After buying a small portion of potatoes, rice and vegetables, he fastens the small bags of food to his back, plunges into the water and swims home. He tries to keep his head above the foul smelling lake to avoid ingesting the water and to keep an eye out for the snakes that now slither across its surface.
“It’s difficult. I’m afraid — I’m still afraid every time I go,” he said.
Describing the depth of the water, he stood up and lifted his hand about two feet over his head.
Their family is thankful that Johi town withstood the worst of the flooding. But they and their neighbours say they feel neglected by the government and by aid efforts, and that in the end, they saved themselves. As the floodwater began crashing through the area, residents rushed to buttress the embankment around the town — filling bags with stones, sand, grass and anything else they could find.
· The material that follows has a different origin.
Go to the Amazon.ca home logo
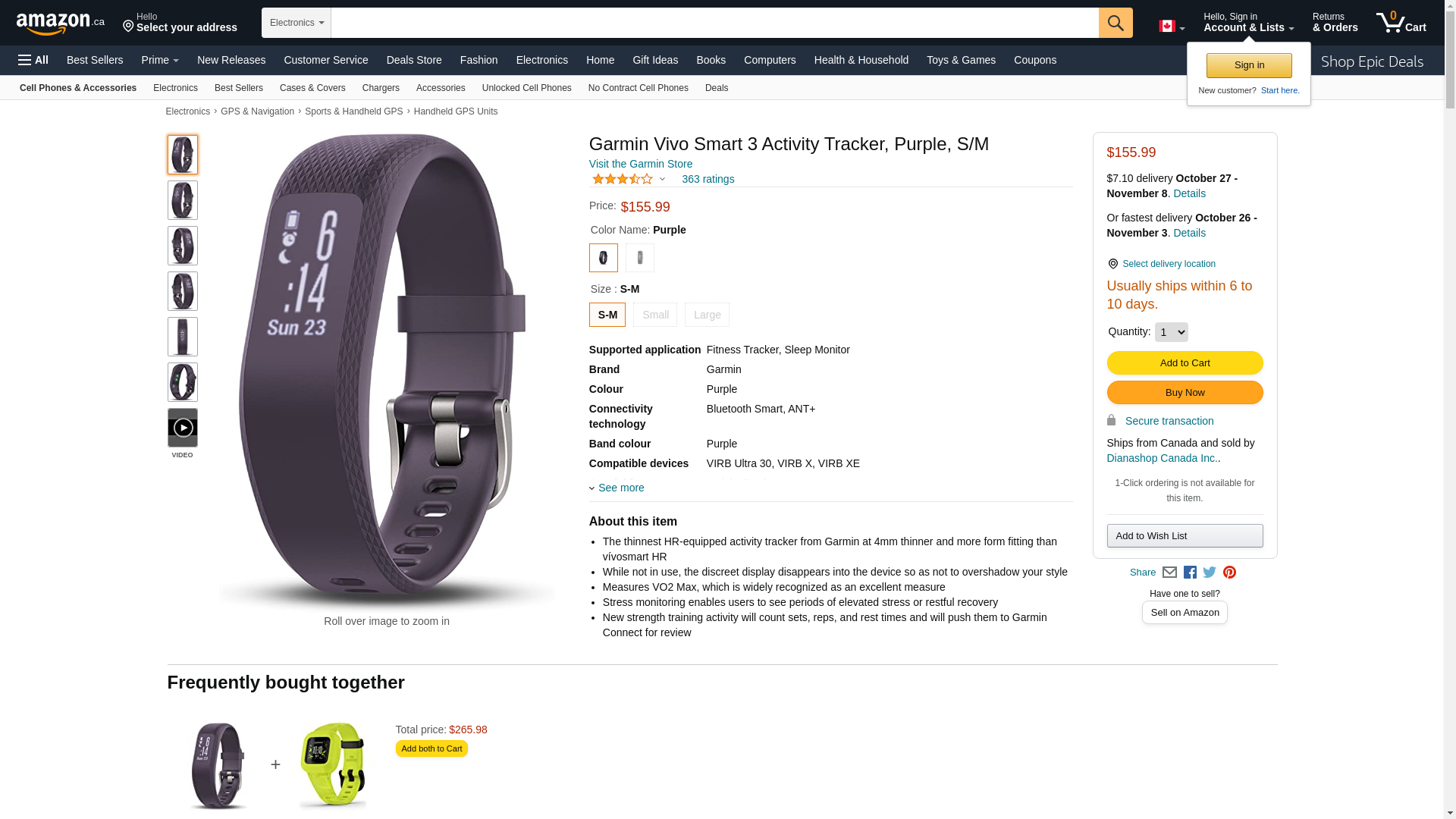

Since then, the town has become a critical way station for the residents living in the marooned villages nearby. Boats making the 30-minute trip to Dadu City tie up along the main drag, where the water is shallower.
Their hulls are crowded with people, motorcycles, cows and entire herds of goats that farmers brought to the safety of Dadu when the flooding began and were now returning to their homes. At one storefront, shopkeepers laid out large solar panels in the sun and offered to charge people’s phones for a small fee.
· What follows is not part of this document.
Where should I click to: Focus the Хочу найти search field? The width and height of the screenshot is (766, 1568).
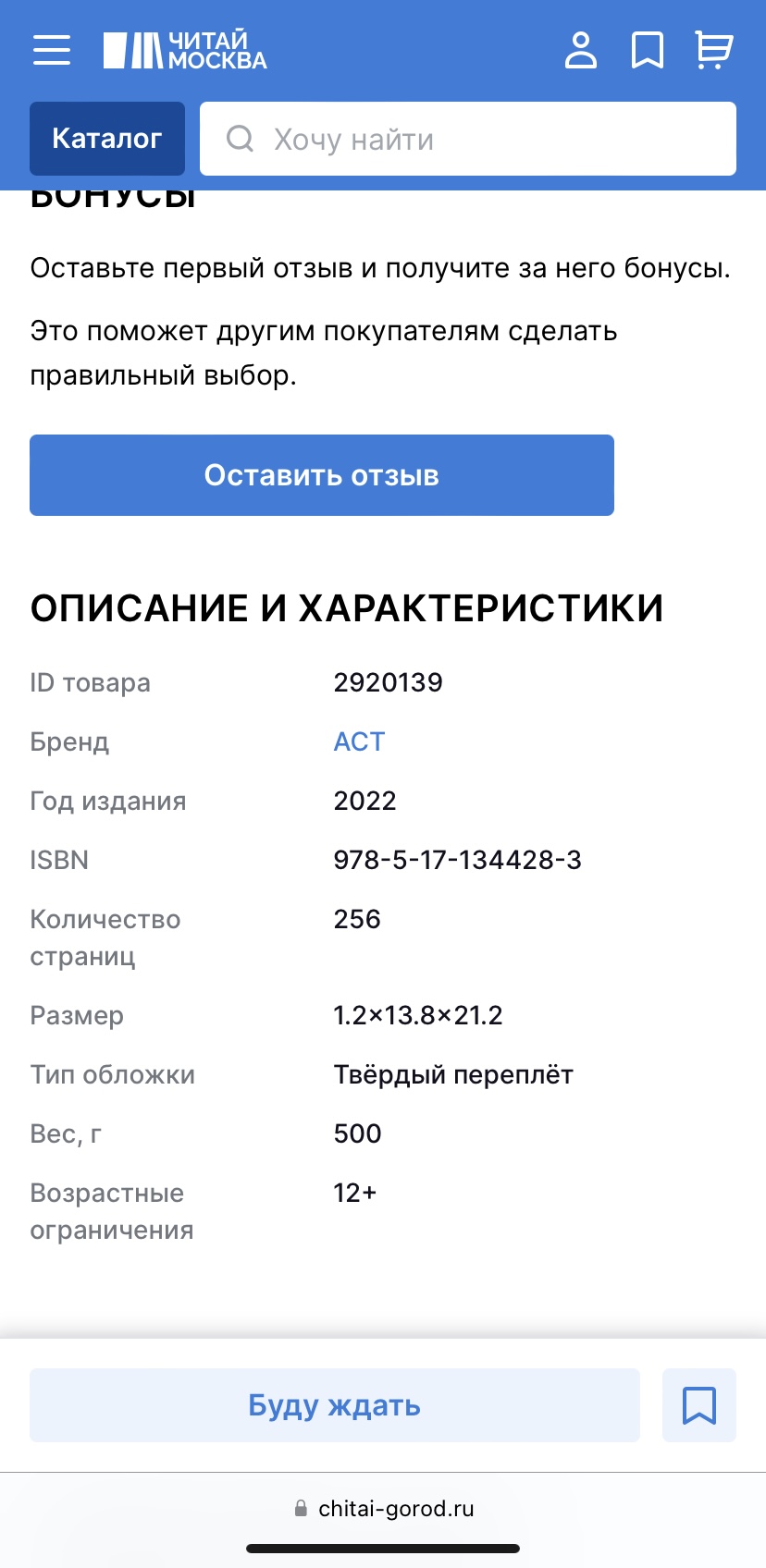(x=468, y=139)
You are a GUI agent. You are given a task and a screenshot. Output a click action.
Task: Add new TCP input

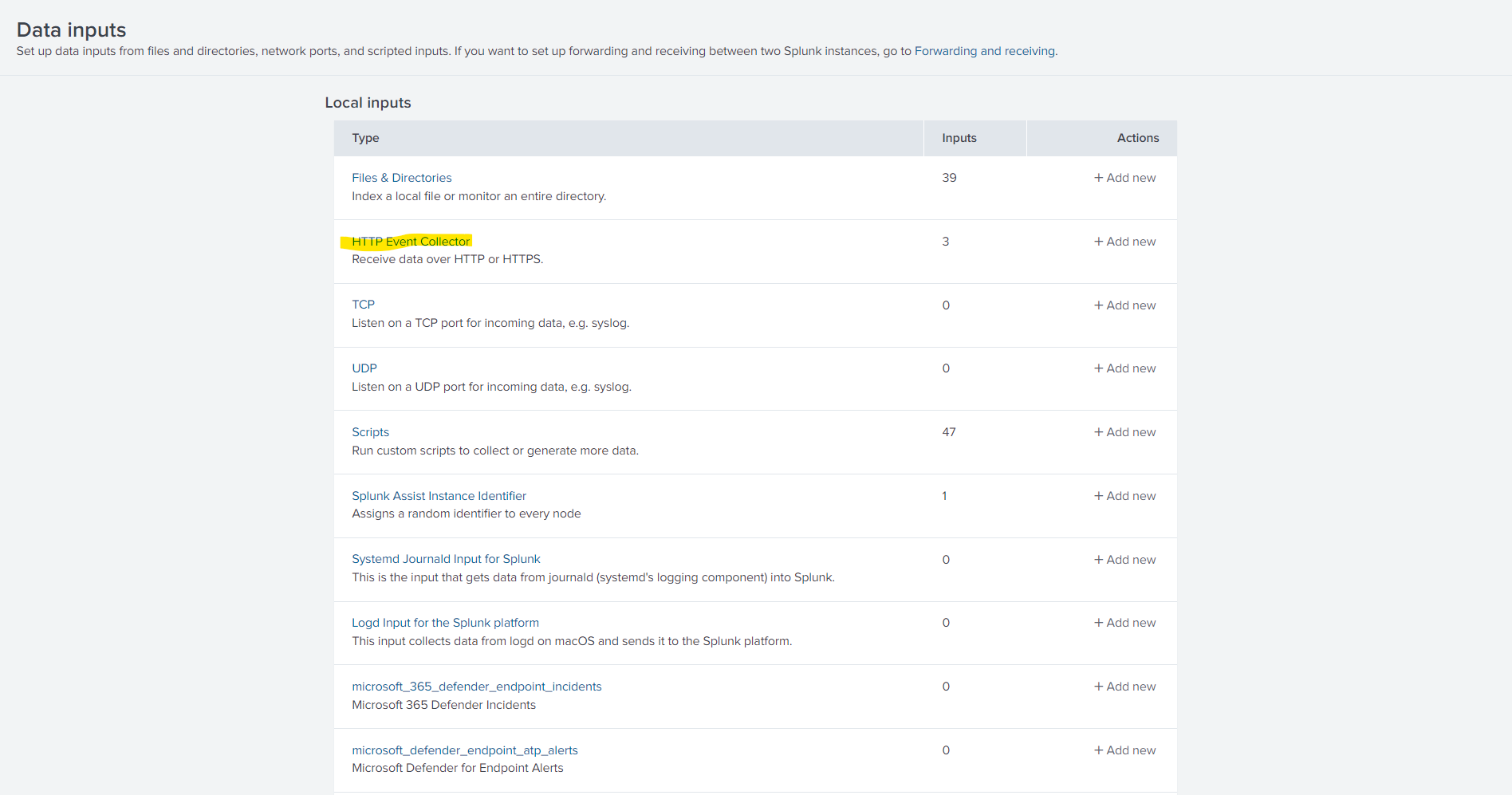coord(1124,305)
One young woman, Amira (15), and her mother-in-law, Bali, stepped off a boat from Dadu town. Amira was clutching her newborn. A few days before, she went into labour around midnight in the makeshift camp where she and her family have been living near Johi town after their village was completely submerged in the floods.
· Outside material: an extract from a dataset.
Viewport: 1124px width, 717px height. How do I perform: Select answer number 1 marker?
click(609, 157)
They managed to find a rickshaw to take her to Johi, and then tracked down a boat to take her to the hospital in Dadu City, where she gave birth by Caesarean section. Now Amira trudged through the ankle-deep water, through the slippery mud and onto a patch of dry land as she and her family tried to make their way to a temporary home in the mountains.
Most residents say they have not received much, if any, aid from international relief organisations or the government. Occasionally, a boat arrives at the isolated villages with rice and tea from local nonprofits. But most days they simply keep watch and wait, praying for some help to arrive.
In another marooned village nearby, Munir Ahmad (25), sat on a rope bed in the livingroom of his small home — its floor now caked in a thick, sticky mud from water splashing through its door. His surviving livestock — six goats, one cow and a few chickens — stood on one side of the room, while his 10-year-old sister, Bakhtawar, cooked roti bread over an open flame.
Days earlier, his five-year-old son fell sick with a high fever, and Ahmad managed to hail a passing boat to take the boy and his wife to the hospital in Dadu City. Now his mother and two younger sisters are both ill, they say, either from the swarms of mosquitoes that ravage them each night or the drinking water they get from a pump nearby.
“Even the goats are sick,” he said.
Still, he says, he and his family want to stay in their home as long as it’s standing.